En este sentido, el consultante
explica que es usual que los fideicomisos, en los cuales los Bancos Comerciales
del Estado son fiduciarios, adquieran directamente vehículos, con recursos
líquidos del mismo fideicomiso, los cuales forman parte del respectivo
patrimonio autónomo. Explica que la finalidad de los vehículos adquiridos de esa
forma por los fideicomisos es servir de manera exclusiva para los propósitos
establecidos en el correspondiente acto constitutivo del mismo fideicomiso.
Asimismo, se explica que en el supuesto de los vehículos adquiridos por un Fideicomiso, su uso
podría no estar limitado al personal del Fiduciario, ya que se pueden presentar
variedad de estructuras organizativas de los fideicomisos en donde el acto
constitutivo puede establecer que dichos vehículos podrían estar
a disposición personas externas al fiduciario y que incluso no sean
funcionarios públicos.
El consultante señala, al respecto,
que, conforme el artículo 636 del Código de Comercio, los vehículos propiedad
de un fideicomiso, deben ser inscritos a nombre del fiduciario, pero bajo un
régimen de propiedad instrumental y bajo un régimen de propiedad absoluta.
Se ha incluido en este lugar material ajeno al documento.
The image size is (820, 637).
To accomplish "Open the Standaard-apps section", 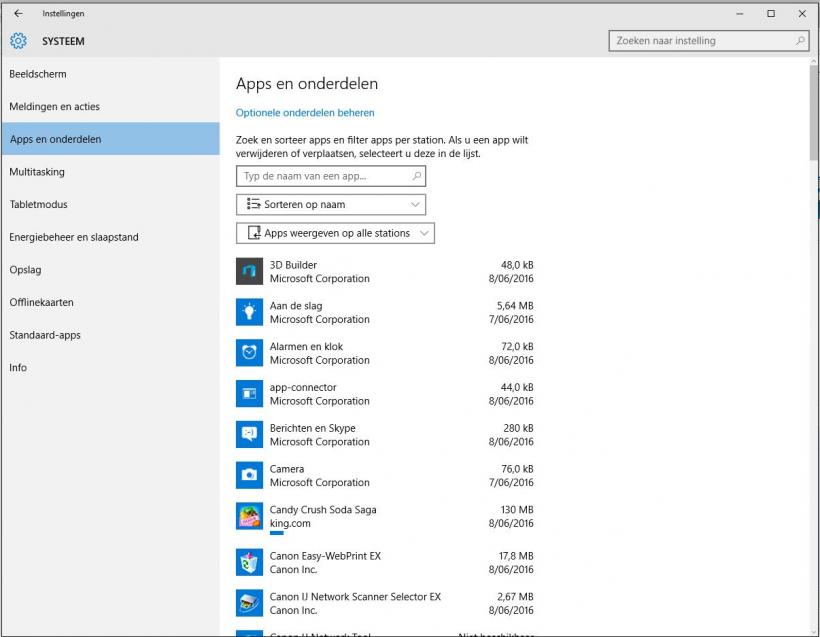I will (45, 335).
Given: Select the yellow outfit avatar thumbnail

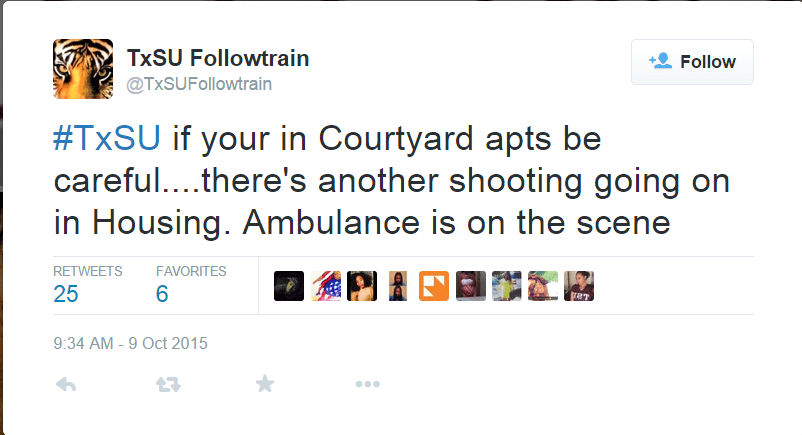Looking at the screenshot, I should 506,286.
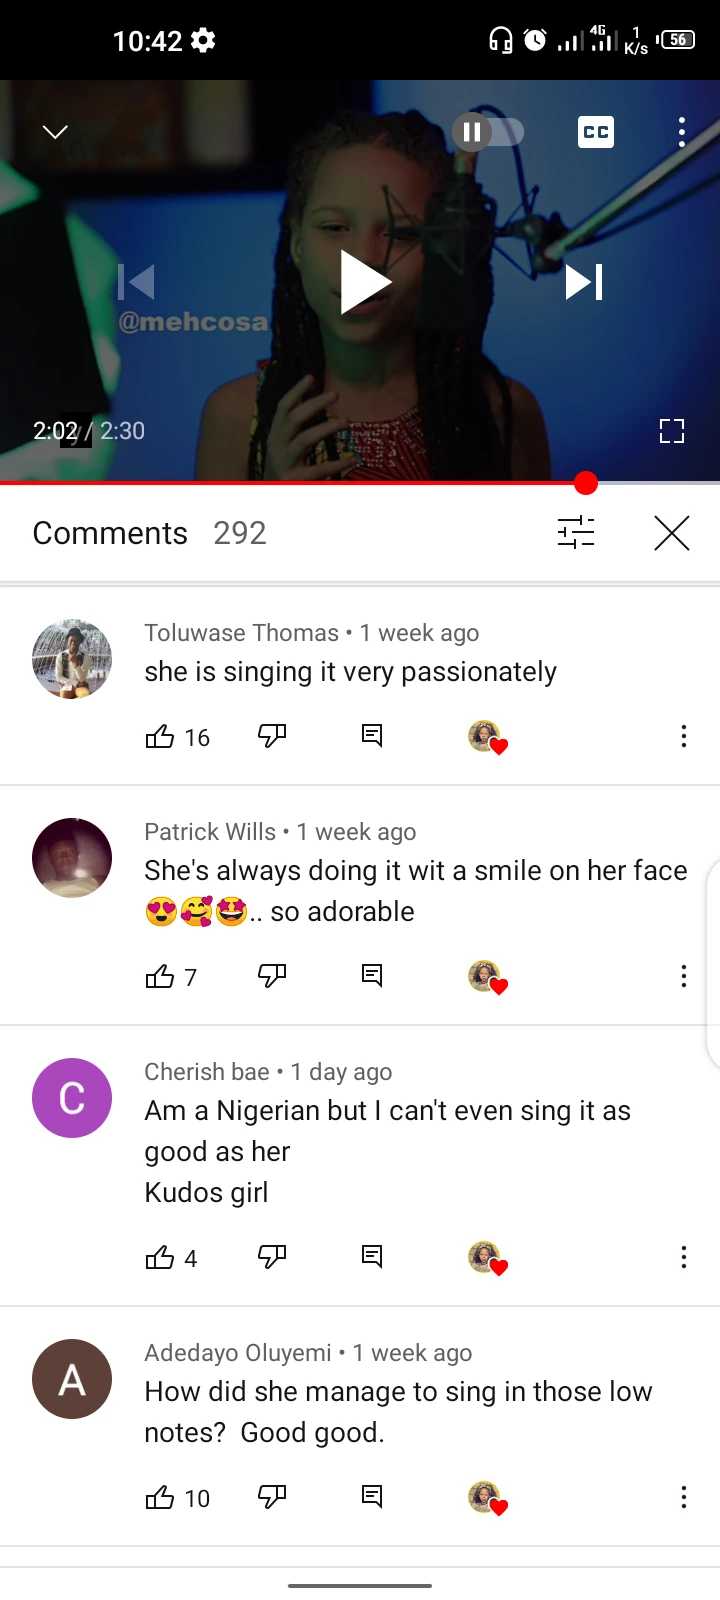Open video player more options menu

[682, 132]
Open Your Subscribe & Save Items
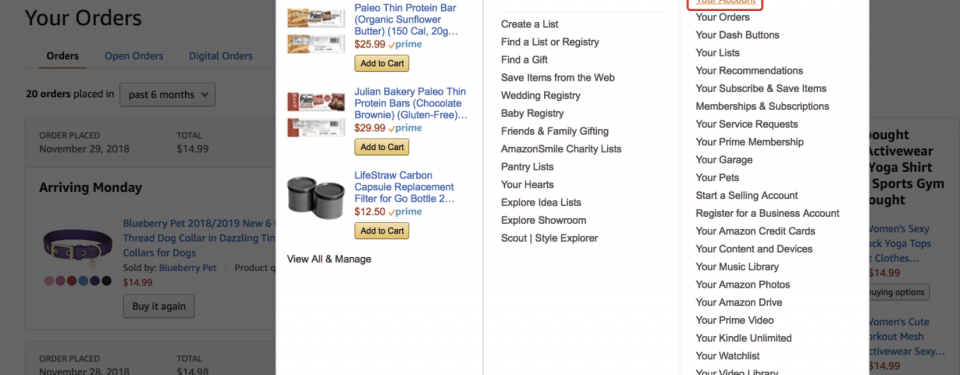The height and width of the screenshot is (375, 960). [x=761, y=89]
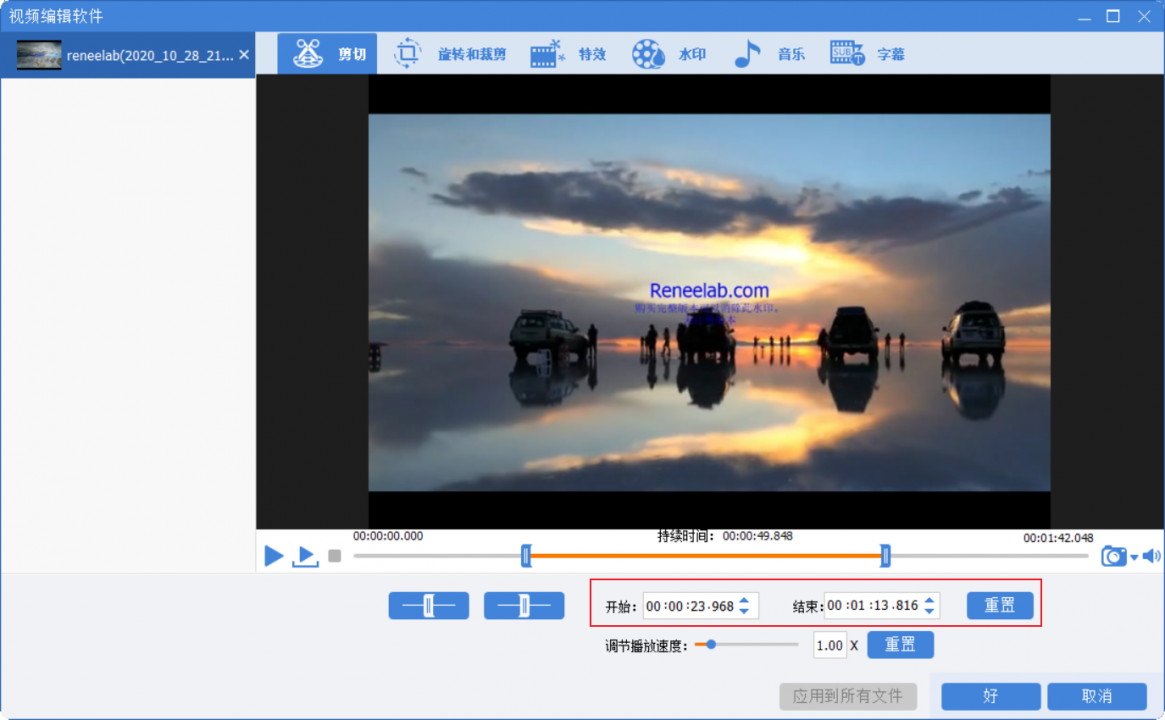Viewport: 1165px width, 720px height.
Task: Stop video playback
Action: [x=335, y=556]
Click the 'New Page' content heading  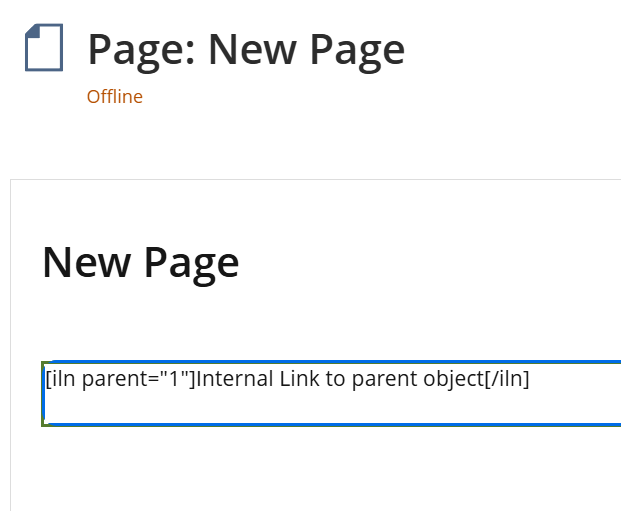click(x=140, y=262)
Ahora bien, el consultante advierte
que, a pesar de lo dispuesto en el numeral 636 del Código de Comercio, el artículo 236 de la Ley de Tránsito
sobre Vías Públicas Terrestres y Seguridad Vial ha dispuesto que los vehículos
propiedad del Estado y de las instituciones descentralizadas, incluyendo los
Bancos Comerciales del Estado, deban ser
identificados con una placa especial.
Luego, el consultante señala que,
entonces, a pesar de lo que dispone el artículo 636 del Código de Comercio,
existe la duda de si los vehículos adquiridos por el Banco como fiduciario,
deben ser no solo inscritos a nombre del Banco fiduciario, sino también
identificados como propiedad del Banco a través de una placa especial idéntica
a la que utilizan los vehículos adquiridos por el Banco propiamente dicho.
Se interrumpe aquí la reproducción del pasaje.